Results and Discussion

The application of XTransCT across a 50-patient dataset, LIDC-IDRI, and LNDb datasets demonstrates impressive results in terms of SSIM, PSNR, and Dice metrics, with significant improvements over existing models like X2CT and X2CTGAN (Figure 5, Figure 6, and Figure 7).

Figure 5: Comparative experiment on the 50-patient dataset.

Figure 6: Comparative experiments on the LIDC-IDRI Dataset.

Figure 7: Generalization of the method is verified using comparative experiments on the LNDb Dataset.

The performance advantage lies notably in speed, with each 3D image reconstructed in merely 44ms, a stark contrast to previous 3D convolution-dependent algorithms that require significantly more time.
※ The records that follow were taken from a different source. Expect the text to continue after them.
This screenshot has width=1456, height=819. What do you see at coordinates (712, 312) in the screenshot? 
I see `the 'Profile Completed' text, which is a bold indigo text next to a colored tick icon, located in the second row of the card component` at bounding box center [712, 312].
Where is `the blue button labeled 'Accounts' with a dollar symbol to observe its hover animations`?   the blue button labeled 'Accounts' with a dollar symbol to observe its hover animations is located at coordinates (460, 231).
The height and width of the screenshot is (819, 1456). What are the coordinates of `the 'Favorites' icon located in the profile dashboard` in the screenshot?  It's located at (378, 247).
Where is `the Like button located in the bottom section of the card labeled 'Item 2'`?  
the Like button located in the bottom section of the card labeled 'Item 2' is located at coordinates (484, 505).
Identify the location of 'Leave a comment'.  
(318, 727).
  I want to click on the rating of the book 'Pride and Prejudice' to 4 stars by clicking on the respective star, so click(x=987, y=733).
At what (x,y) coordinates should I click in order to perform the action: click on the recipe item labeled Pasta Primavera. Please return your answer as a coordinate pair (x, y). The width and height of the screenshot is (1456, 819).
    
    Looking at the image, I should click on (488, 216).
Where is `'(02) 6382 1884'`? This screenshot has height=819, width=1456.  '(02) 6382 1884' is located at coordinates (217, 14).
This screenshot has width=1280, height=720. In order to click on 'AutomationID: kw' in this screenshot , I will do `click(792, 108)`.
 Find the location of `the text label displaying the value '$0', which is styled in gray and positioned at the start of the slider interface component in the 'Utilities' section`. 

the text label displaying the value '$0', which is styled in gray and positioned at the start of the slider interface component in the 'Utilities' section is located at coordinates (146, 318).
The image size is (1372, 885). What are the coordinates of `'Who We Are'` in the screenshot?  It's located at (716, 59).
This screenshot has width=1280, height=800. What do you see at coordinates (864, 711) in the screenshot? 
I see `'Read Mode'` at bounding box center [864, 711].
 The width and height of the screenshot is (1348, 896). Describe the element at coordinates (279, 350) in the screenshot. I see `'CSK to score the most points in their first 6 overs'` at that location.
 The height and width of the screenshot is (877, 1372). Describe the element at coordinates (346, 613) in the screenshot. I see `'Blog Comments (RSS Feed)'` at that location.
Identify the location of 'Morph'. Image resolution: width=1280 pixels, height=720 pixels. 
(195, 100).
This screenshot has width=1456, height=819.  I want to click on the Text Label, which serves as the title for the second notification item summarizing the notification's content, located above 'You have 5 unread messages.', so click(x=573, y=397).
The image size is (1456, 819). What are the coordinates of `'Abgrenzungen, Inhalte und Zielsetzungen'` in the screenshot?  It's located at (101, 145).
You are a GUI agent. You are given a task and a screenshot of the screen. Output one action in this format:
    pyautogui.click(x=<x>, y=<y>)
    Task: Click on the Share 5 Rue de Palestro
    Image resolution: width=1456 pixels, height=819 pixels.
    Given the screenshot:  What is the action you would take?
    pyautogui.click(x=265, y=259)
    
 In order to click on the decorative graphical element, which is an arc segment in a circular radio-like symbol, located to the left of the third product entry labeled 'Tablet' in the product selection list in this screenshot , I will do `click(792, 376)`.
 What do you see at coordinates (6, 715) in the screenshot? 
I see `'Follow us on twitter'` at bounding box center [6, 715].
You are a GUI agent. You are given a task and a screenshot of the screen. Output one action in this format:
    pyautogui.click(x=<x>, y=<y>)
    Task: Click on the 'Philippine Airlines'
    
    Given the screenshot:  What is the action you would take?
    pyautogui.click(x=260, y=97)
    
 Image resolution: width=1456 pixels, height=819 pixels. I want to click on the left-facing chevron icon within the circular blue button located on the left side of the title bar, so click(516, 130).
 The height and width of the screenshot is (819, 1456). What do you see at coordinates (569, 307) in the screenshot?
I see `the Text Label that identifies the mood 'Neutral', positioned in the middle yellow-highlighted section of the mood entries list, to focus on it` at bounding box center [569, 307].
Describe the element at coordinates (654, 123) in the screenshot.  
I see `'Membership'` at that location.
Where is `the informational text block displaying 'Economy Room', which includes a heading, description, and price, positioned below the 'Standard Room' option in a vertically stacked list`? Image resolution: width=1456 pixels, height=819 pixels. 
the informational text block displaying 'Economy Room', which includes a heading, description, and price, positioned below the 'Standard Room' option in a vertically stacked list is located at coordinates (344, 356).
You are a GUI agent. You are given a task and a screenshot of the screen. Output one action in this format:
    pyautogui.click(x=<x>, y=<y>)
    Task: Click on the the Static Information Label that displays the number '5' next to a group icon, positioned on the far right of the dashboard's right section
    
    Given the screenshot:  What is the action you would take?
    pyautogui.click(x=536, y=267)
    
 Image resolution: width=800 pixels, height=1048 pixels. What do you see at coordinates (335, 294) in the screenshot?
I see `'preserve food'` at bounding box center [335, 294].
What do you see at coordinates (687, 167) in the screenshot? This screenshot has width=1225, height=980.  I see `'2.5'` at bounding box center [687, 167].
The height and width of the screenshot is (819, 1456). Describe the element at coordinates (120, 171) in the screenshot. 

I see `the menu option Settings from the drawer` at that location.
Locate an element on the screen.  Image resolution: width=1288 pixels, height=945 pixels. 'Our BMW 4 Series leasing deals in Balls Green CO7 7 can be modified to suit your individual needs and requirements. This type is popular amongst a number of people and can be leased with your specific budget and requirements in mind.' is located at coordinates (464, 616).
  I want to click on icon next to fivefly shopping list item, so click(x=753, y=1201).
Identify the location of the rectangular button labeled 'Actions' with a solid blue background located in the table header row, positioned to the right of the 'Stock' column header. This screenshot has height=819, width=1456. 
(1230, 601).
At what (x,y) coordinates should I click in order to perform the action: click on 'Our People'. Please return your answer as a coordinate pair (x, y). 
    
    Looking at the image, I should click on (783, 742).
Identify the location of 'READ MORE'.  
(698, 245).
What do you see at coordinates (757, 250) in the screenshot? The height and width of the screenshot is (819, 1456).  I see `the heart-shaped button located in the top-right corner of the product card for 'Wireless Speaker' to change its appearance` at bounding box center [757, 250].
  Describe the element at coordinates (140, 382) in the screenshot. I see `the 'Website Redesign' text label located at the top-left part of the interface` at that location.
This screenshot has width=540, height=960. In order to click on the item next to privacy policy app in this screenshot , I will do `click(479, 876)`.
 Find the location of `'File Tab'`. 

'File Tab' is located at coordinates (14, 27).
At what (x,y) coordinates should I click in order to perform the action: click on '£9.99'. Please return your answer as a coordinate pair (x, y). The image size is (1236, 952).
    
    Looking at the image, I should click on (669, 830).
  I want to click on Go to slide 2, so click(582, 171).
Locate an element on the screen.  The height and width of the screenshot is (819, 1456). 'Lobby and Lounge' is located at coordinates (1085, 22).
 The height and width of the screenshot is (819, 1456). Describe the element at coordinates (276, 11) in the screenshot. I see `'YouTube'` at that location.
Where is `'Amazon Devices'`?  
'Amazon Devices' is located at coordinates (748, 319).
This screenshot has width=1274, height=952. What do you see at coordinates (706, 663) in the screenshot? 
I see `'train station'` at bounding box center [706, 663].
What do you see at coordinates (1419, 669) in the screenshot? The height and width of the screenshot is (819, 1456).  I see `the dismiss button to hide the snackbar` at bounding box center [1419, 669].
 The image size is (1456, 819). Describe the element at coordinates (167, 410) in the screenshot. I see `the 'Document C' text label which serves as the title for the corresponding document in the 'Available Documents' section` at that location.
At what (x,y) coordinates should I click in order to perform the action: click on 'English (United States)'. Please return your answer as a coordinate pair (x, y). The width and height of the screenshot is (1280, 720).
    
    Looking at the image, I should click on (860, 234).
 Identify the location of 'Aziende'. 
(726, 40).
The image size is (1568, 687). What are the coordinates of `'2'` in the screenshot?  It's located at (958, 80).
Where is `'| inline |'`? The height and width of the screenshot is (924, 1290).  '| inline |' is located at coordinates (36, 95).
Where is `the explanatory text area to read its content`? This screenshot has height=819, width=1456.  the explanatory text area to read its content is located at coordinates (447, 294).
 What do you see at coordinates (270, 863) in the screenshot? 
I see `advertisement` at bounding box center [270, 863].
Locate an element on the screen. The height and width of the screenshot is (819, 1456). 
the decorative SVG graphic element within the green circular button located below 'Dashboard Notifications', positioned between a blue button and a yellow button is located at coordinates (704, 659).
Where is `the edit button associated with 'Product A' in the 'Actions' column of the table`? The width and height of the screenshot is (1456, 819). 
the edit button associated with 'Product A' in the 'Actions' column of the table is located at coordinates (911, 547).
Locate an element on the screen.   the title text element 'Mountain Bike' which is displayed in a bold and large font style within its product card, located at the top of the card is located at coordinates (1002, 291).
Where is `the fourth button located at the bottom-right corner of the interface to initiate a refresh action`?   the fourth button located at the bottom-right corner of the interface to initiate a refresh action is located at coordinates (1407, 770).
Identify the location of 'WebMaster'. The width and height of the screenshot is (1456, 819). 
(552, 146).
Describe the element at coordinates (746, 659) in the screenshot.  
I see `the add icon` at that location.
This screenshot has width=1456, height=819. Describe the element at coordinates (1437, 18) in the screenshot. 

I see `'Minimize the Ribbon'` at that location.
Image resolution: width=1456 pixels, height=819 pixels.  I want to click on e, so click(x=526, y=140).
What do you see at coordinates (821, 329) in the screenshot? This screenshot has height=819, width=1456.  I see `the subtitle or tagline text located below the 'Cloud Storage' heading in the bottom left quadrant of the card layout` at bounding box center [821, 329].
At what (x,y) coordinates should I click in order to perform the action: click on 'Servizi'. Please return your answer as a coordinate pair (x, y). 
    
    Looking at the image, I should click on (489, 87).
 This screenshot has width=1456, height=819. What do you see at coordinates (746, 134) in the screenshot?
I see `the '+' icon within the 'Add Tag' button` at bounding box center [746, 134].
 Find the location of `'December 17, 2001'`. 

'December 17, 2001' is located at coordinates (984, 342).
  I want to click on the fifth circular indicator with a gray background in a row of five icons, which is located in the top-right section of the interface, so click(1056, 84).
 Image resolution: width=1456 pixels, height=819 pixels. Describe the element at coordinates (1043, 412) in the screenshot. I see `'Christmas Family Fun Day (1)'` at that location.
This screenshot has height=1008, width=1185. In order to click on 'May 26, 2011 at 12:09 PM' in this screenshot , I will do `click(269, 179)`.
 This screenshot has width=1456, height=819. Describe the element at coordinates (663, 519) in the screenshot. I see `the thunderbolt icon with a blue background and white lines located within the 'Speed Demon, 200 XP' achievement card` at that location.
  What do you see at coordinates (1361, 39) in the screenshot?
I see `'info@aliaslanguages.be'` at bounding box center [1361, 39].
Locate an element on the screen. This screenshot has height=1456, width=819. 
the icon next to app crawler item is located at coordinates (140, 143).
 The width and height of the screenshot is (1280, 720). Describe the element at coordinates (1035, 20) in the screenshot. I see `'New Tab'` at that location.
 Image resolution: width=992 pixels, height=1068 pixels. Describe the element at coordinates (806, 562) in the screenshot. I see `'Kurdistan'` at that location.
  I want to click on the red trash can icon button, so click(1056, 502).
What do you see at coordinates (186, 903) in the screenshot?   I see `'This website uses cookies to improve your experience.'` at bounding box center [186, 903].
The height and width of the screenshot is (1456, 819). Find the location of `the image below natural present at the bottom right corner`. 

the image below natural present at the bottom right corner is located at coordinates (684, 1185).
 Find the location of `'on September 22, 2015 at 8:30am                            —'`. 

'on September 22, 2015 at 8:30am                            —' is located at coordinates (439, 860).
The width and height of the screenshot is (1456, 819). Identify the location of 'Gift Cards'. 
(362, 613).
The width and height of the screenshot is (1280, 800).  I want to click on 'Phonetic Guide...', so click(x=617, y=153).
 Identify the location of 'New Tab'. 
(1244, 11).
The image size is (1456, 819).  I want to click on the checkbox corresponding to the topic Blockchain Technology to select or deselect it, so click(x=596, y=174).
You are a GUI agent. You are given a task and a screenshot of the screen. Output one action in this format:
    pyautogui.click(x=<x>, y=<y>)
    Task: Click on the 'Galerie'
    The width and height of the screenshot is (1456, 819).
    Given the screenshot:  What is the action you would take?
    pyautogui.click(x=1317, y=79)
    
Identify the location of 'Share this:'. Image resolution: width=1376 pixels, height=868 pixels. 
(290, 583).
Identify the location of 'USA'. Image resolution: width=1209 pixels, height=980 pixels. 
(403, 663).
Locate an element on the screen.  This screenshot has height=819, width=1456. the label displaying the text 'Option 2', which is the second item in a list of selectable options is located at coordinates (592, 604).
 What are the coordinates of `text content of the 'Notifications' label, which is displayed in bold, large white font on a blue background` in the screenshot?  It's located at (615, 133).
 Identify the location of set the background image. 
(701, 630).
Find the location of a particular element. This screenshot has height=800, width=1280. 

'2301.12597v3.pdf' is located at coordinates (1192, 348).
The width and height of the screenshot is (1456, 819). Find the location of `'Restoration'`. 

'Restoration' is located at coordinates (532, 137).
This rapid reconstruction aligns perfectly with the needs of real-time IGRT.

Conclusion

XTransCT stands out in the domain of medical imaging by reducing reconstruction times substantially while maintaining high image quality and structural fidelity. By leveraging Transformers for sparse X-ray data understanding, this method offers a promising direction for efficient, low-radiation imaging solutions in clinical applications. Future developments could investigate expanding this approach across other imaging modalities and further refining voxel-space interactions for enhanced detail retrieval.